The school district’s Academic Performance Index (API) for 2012 has been released, and it breaks through an important psychological barrier: 800. The state has set that number as the target for all schools, and last year the district fell just shy at 796. This year — 807.

“Surpassing the 800 API mark is a huge milestone for our city and our schools,” Superintendent Carranza was quoted as saying in the school district’s press release on the API data (PDF). “San Francisco can count itself among only a few large urban school districts in the State that have exceeded the 800 target for academic performance.”

Out of 98 schools reporting, 51 have an API score of 800 or above; of the schools with an API of 799 or less, most met their state “growth targets” — the minimum level of improvement expected by the state.

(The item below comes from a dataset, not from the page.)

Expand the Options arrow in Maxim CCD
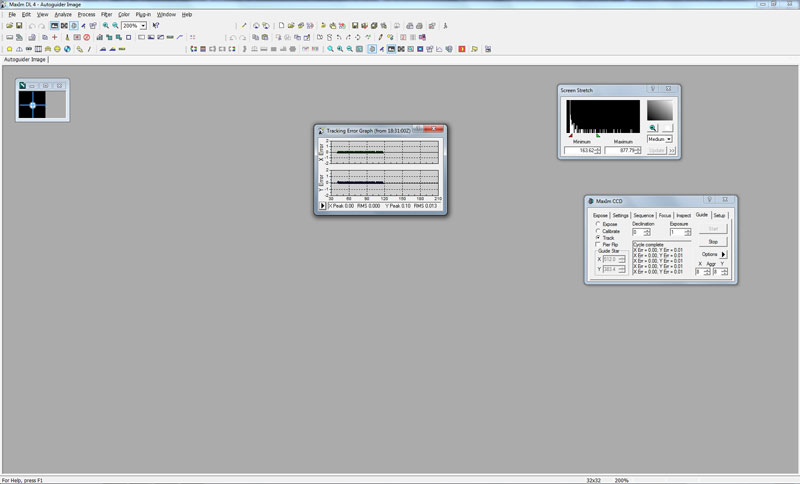800x484 pixels. pos(723,255)
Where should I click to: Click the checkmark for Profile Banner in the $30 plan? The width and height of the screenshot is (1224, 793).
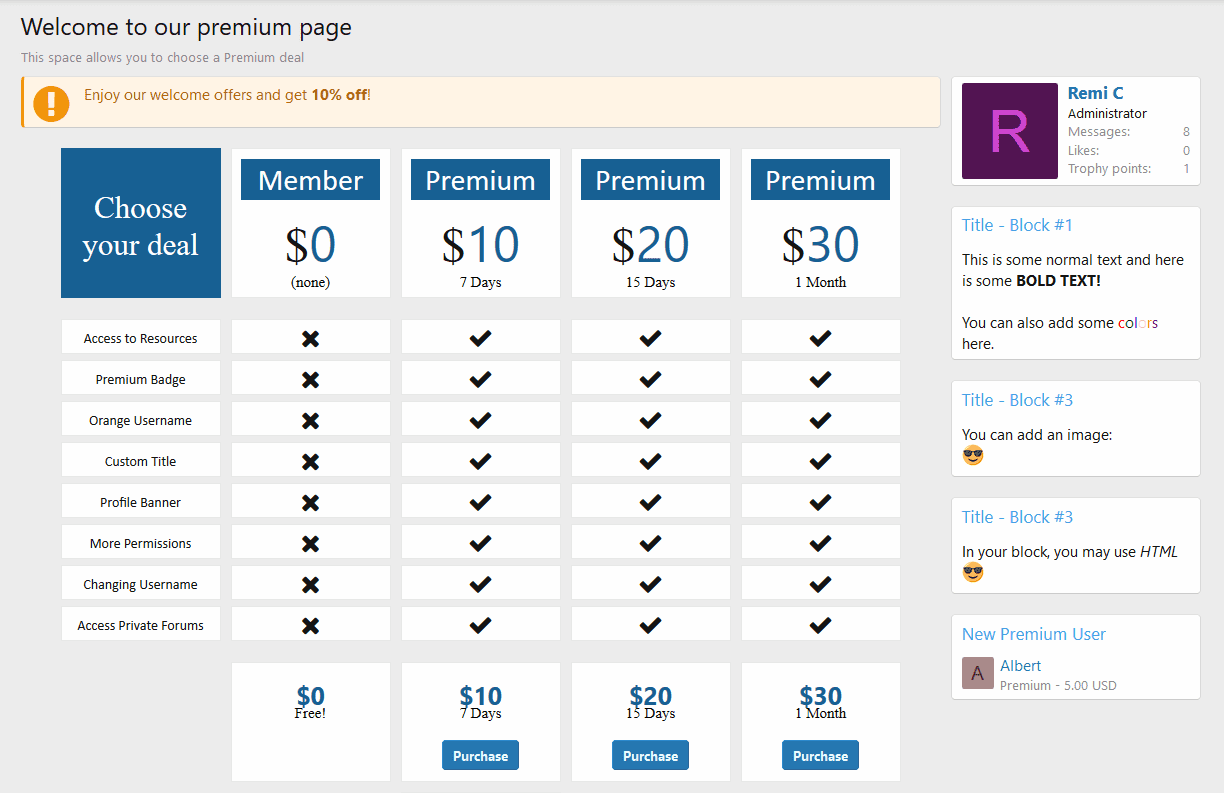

Of course, it’s important to keep these things in perspective –many schools did not meet their growth targets for all subgroups — African American students, Latino students, Samoan students, students with disabilities–and the school district continues to have a broad gap in achievement between different racial groups, between English speakers and English learners, and between students with disabilities and their non-disabled peers.  Still, the state has set the yardstick: an API over 800 means that more students are achieving at grade-level than not, and that is something to pause (briefly) and celebrate.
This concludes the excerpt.